[Opening Source material section]

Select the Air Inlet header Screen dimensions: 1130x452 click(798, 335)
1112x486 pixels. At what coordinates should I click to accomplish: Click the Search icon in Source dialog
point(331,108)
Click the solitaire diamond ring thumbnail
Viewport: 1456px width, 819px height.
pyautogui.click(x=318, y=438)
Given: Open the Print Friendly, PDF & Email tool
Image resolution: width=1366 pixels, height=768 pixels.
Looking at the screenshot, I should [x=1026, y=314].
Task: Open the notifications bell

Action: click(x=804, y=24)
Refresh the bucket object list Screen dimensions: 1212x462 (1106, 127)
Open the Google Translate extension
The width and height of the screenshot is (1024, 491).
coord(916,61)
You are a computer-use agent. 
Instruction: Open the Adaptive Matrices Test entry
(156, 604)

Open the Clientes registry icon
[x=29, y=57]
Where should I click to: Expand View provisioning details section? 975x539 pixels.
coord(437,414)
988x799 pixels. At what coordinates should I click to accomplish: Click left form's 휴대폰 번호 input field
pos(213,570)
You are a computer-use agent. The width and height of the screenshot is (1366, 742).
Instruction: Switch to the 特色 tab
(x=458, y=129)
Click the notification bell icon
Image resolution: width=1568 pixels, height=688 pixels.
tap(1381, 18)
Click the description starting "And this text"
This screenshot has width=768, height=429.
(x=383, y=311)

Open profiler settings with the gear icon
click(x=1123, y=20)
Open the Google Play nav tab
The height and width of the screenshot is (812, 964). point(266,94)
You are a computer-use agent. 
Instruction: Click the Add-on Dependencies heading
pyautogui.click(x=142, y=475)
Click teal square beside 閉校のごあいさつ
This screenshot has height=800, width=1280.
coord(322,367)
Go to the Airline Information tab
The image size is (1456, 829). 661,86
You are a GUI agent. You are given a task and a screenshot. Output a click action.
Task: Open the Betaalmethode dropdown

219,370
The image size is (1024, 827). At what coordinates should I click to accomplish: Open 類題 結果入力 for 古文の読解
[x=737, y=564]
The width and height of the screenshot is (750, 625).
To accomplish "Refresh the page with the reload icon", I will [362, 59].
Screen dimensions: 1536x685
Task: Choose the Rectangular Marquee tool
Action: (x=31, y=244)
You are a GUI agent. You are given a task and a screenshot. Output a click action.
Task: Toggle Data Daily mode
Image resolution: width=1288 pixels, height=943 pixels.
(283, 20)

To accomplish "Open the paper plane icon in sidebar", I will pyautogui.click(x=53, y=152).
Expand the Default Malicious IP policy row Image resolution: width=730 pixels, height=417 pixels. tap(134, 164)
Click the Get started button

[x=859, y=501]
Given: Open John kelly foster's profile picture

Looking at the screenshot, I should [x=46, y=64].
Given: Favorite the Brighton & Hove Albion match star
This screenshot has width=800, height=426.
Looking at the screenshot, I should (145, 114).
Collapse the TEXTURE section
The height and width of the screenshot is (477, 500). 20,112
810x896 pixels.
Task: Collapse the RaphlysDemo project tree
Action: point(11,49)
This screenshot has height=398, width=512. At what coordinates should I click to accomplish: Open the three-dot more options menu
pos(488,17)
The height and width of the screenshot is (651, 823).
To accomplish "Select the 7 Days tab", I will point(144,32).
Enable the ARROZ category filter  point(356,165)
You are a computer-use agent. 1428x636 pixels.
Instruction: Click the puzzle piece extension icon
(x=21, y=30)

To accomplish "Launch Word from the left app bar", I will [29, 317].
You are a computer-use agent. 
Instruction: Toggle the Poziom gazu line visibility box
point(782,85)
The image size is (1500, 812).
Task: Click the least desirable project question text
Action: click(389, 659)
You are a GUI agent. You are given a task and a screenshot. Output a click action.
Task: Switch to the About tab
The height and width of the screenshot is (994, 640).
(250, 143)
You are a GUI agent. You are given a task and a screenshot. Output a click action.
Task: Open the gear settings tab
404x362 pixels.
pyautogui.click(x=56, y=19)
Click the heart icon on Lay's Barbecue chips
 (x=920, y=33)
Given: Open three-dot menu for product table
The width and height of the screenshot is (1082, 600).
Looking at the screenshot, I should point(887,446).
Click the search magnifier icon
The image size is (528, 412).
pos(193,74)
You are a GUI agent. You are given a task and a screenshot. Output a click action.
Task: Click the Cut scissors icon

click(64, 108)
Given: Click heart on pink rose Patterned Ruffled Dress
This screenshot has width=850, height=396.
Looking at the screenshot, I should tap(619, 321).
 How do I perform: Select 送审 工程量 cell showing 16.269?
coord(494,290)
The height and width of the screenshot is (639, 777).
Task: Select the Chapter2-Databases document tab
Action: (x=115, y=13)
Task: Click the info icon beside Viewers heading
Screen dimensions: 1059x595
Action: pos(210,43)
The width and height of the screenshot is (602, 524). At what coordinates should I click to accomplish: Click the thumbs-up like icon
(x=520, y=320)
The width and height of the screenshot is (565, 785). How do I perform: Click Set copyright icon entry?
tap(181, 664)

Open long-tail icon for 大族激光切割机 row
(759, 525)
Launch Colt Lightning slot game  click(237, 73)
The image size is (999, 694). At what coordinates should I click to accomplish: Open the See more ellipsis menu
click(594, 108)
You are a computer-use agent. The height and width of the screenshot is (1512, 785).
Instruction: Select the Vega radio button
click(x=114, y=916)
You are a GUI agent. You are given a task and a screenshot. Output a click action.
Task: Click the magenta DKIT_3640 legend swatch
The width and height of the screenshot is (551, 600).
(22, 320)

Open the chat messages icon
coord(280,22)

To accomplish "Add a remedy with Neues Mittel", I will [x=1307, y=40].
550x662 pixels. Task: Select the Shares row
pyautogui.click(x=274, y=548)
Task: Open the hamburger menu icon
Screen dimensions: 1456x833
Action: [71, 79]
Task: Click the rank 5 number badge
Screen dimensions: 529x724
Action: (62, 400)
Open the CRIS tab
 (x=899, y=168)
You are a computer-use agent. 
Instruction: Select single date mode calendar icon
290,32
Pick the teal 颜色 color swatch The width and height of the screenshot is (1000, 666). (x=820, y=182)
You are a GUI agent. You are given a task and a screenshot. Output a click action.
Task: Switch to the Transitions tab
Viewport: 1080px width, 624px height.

[Closing Source material section]

Could you set down, exactly as written, the lines above between the one holding "Collapse the TEXTURE section" and the one holding "Task: Switch to the About tab", inclusive, and nothing more?

▶ **Response**:
Collapse the TEXTURE section
The height and width of the screenshot is (477, 500). 20,112
810x896 pixels.
Task: Collapse the RaphlysDemo project tree
Action: point(11,49)
This screenshot has height=398, width=512. At what coordinates should I click to accomplish: Open the three-dot more options menu
pos(488,17)
The height and width of the screenshot is (651, 823).
To accomplish "Select the 7 Days tab", I will point(144,32).
Enable the ARROZ category filter  point(356,165)
You are a computer-use agent. 1428x636 pixels.
Instruction: Click the puzzle piece extension icon
(x=21, y=30)

To accomplish "Launch Word from the left app bar", I will [29, 317].
You are a computer-use agent. 
Instruction: Toggle the Poziom gazu line visibility box
point(782,85)
The image size is (1500, 812).
Task: Click the least desirable project question text
Action: click(389, 659)
You are a GUI agent. You are given a task and a screenshot. Output a click action.
Task: Switch to the About tab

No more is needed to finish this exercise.